Guadalupe, my spiritual mother

By Jourdan Reynolds

“Do not fear any illness or vexation, anxiety or pain.  Am I not here who am your Mother?”  — Our Lady of Guadalupe’s words to St. Juan Diego

During the middle of my college career, I was diagnosed with clinical anxiety and depression. Many factors contributed to my condition. I got easily stressed and overworked. I had difficulty saying “no” to people. I always wanted to please others and win their approval. These and various other issues soon began to build upon each other, until one day it just hit me all at once. It wouldn’t be until much later that I would identify the root cause.

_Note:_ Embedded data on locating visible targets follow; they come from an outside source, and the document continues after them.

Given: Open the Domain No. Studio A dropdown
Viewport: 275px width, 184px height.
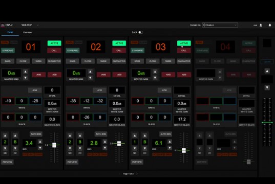Looking at the screenshot, I should tap(220, 25).
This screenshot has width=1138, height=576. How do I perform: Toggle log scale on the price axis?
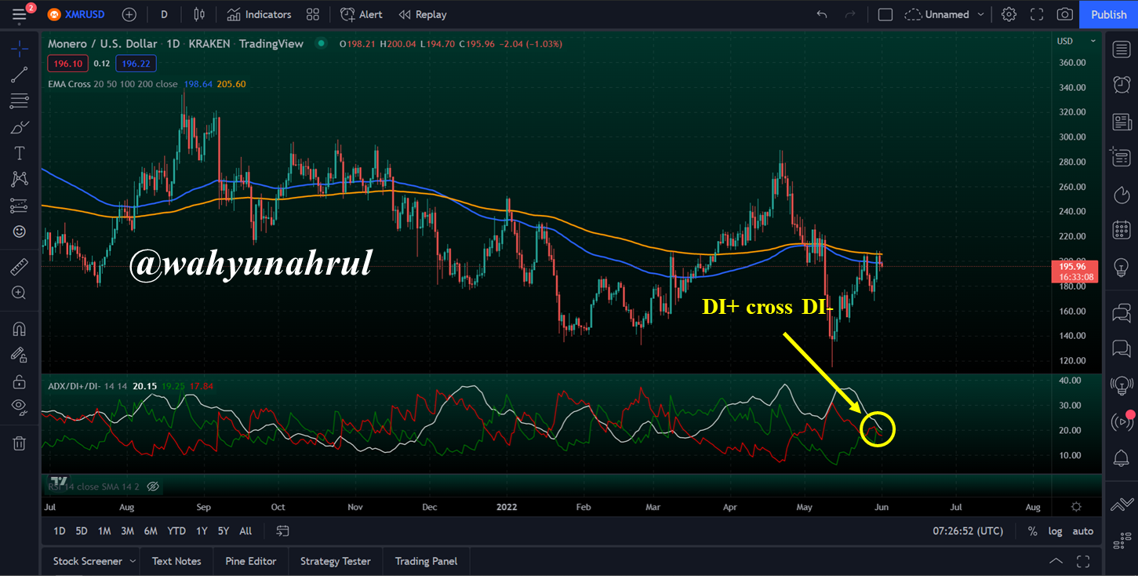1056,531
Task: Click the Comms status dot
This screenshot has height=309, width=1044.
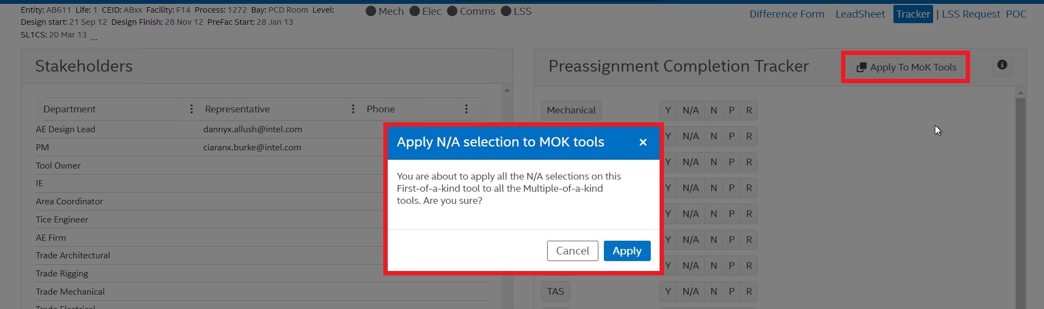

As a Korean adoptee, I was received by my family at a mere 6 months of age. No information about my birth parents was left, or any method of contact. I only had my Korean name, Choi Young-Shik, and my “hanbok,” a traditional Korean outfit. The fact that my birth mother offered me for adoption never really bothered me until college. During this time, I was soul searching, figuring out my identity and what I wanted to be. When anxiety and depression hit me, thoughts and questions about my adoption arose. Why did my mother place me in adoption? Why didn’t she leave a way for me to contact her? I didn’t mean to ask these questions because I was ungrateful. I simply wanted to know the reasons for her actions.

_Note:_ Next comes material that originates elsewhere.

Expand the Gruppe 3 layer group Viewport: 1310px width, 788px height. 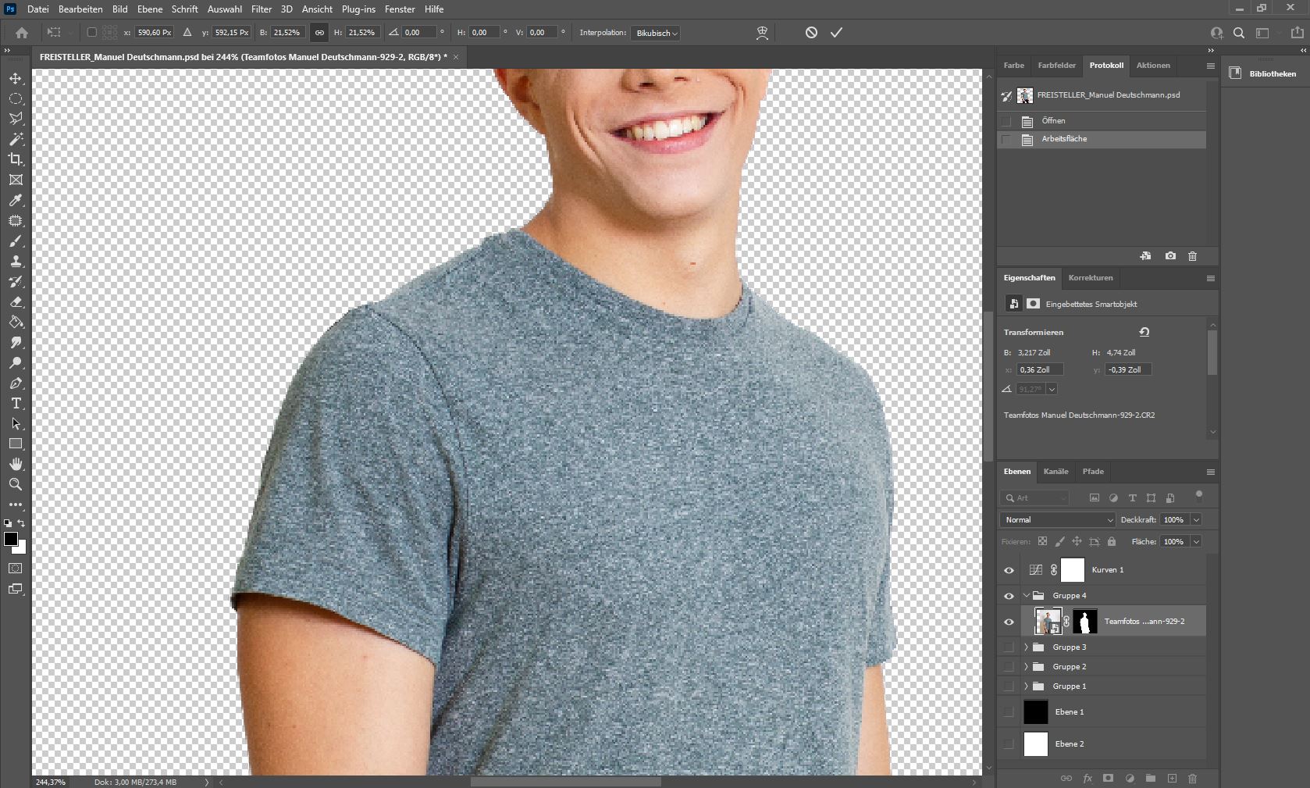click(x=1025, y=647)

My parents suggested that I pray about it, and ask God for healing and closure. They assured me of their endless support, but knew that this hole in my heart could only be filled by God. And so, I began bringing these issues up in prayer. Slowly, God began to work within my heart, telling me to discuss it further with our mother, Mary. For whatever reason, Mary’s title of Our Lady of Guadalupe attracted me the most. Maybe it was the way she spoke to Juan Diego, as a mother to a son. Or maybe it was the fact that Our Lady appeared to her humble servant as a “mestiza,” a woman of mixed race, encompassing the traits of all persons of the Americas. As I continued to ask the intercession of Our Lady, I began reading books about her. I discovered that the black ribbon around her waist signifies that she is pregnant and expecting a child. This changed everything for me.

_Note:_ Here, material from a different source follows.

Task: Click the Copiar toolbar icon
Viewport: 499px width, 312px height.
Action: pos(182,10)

Because Our Lady was pregnant with child, I felt ever more connected with her. She understood the reasons why my birth mother did what she had to do. What a sacrifice to give up your newborn son! I can’t imagine the level of love (and pain) it takes for any mother — or father for that matter — to willingly do so. In time, the hole I felt within my heart slowly filled up and closed. I let go of my frustration and hurt feelings and offered them to God and his mother. All the while, I placed my faith in the belief that my mother offered me up out of love and not apathy.

I hope and pray that Our Lady assures my birth mother of my well-being. How proud she would be to see what I’ve become: an adoptee from South Korea raised in the Milwaukee suburbs by a small-town Iowa family who now has a beautiful wife and 6-month-old baby boy. Not to mention, my wife’s family, my goddaughter’s family, and my son’s godparents all have their origins in Mexico, where Our Lady of Guadalupe first appeared 486 years ago.

(Jourdan Reynolds is the secretary and bookkeeper at St. Mary of the Visitation Parish in Ottumwa.)